Multi-Processor Scheduling

  • Asymmetric multiprocessing:
    • all system activities are handled by a processor (alleviating the need for data sharing)
    • the others only execute user code (allocated by the master)
    • far simpler than SMP
  • Symmetric multiprocessing (SMP):
    • each processor is self-scheduling
    • all processes in common ready queue, or each has its own private queue of ready processes
    • need synchronization mechanism

Processor affinity

  • Processor affinity: a process has an affinity for the processor on which it is currently running (bind a process to a specific processor or core)
    • A process populates its recent used data in cache memory of its running processor
    • Cache invalidation and repopulation has high cost
  • Solution
    • soft affinity: possible to migrate between processors
    • hard affinity: not to migrate to other processors

NUMA (non-uniform memory access) and CPU Scheduling

  • Occurs in systems containing combined CPU and memory boards
  • CPU scheduler and memory-placement works together
  • A process (assigned affinity to a CPU) can be allocated memory on the board where that CPU resides

NUMA and CPU scheduling

Load-balancing

  • Keep the workload evenly distributed across all processors
    • Only necessary on systems where each processor has its own private queue of eligible processes to execute
  • Two strategies:
    • Push migration: move (push) processes from overloaded to idle or less-busy processor
    • Pull migration: idle processor pulls a waiting task from a busy processor
    • Often implemented in parallel
  • Load balancing often counteracts the benefits of processor affinity

Multi-core Processor Scheduling

  • Multi-core Processor:
    • Faster and consume less power
    • memory stall: When access memory, it spends a significant amount of time waiting for the data become available. (e.g. cache miss)
  • Multi-threaded multi-core systems:
    • Two (or more) hardware threads are assigned to each core (i.e. Intel Hyper-threading)
    • Takes advantage of memory stall to make progress on another thread while memory retrieve happens

Multithreaded multicore system C for compute cycle, M for memory cycle

  • Two ways to multithread a processor:
    • coarse-grained: switch to another thread when a memory stall occurs.

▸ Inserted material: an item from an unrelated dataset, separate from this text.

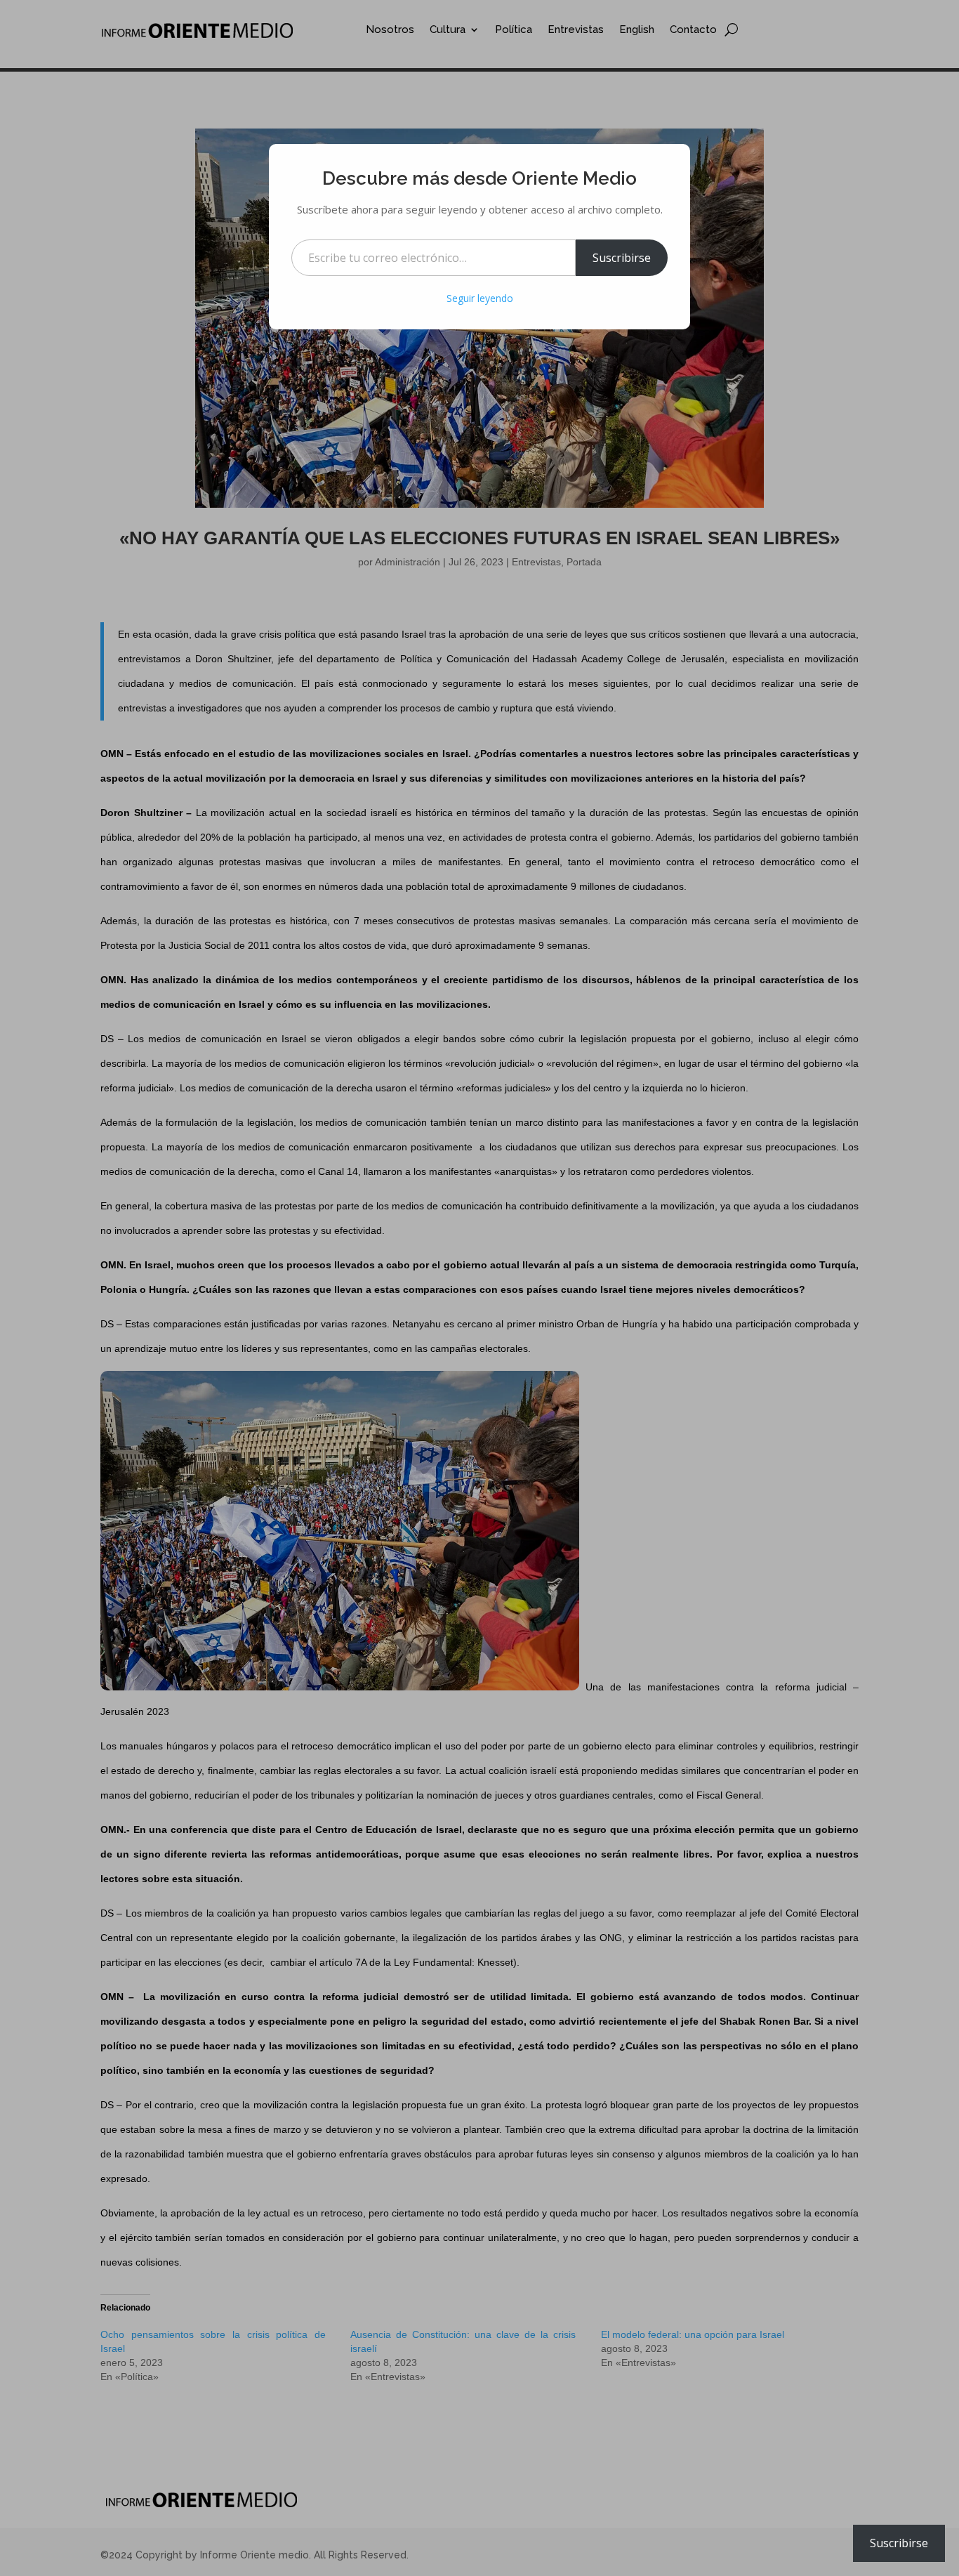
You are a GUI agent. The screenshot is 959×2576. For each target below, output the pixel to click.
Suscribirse (622, 257)
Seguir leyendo (480, 298)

The cost is high as the instruction pipeline must be flushed.
    • fine-grained (interleaved): switch between threads at the boundary of an instruction cycle. The architecture design includes logic for thread switching – cost is low.
  • Scheduling for Multi-threaded multi-core systems
    • 1st level: Choose which software thread to run on each hardware thread (logical processor)
    • 2nd level: How each core decides which hardware thread to run (hardware level scheduling)

Real-Time Scheduling

  • Real-time does not mean speed, but keeping deadlines
  • Soft real-time requirements:
    • Missing the deadline is unwanted, but is not immediately critical
    • Examples: multimedia streaming
  • Hard real-time requirements:
    • Missing the deadline results in a fundamental failure
    • Examples: nuclear power plant controller, self-driving car

Real-Time Scheduling Algorithms

  • Use three numbers to describe a real-time periodic task:
    • (t, d, p) = (processing time, deadline, period)
    • e.g. T = (1, 2, 4) means T has 1 unit of processing time, 2 unit of deadline, and 4 unit of period time
    • The relationship between these numbers: 0 <= t <= d <= p
    • Periodic task
  • Rate-Monotonic (RM) algorithm
    • Shorter period -> higher priority
    • Fixed-priority RTS scheduling algorithm
  • Earliest-Deadline-First (EDF) algorithm
    • Earlier deadline -> higher priority
    • Dynamic priority algorithm

Rate-Monotonic (RM) Scheduling

  • Fixed-priority schedule
    • All jobs of the same task have same priority
    • The task’s priority is fixed
  • The shorter period, the higher priority
  • e.g.: T1 = (4, 1), T2 = (5, 2), T3 = (20, 5) (Period, Execution)
    • period: 4 < 5 < 20
    • priority: T1 > T2 > T3
    • Preemptive RM

Early Deadline First (EDF) Scheduler

  • Dynamic-priority scheduler
    • Task’s priority is not fixed
    • Task’s priority is determined by deadline.
  • e.g.: T1 = (2, 0.9), T2 = (5, 2.3) (Deadline, Execution)
  • Early Deadline First

Operating System Examples

Solaris Scheduler

  • Priority-based multilevel feedback queue scheduling
  • Six classes of scheduling:
    • real-time, system, time sharing, interactive, fair share, fixed priority
  • Each class has its own priorities and scheduling algorithm
  • The scheduler converts the class-specific priorities into global priorities

Solaris scheduling

  • Inverse relationship between priorities and time slices: the higher the priority, the smaller the time slice
  • Time quantum expired: the new priority of a thread that has used its entire time quantum without blocking
  • Return from sleep: the new priority of a thread that is returning from sleeping (I/O wait)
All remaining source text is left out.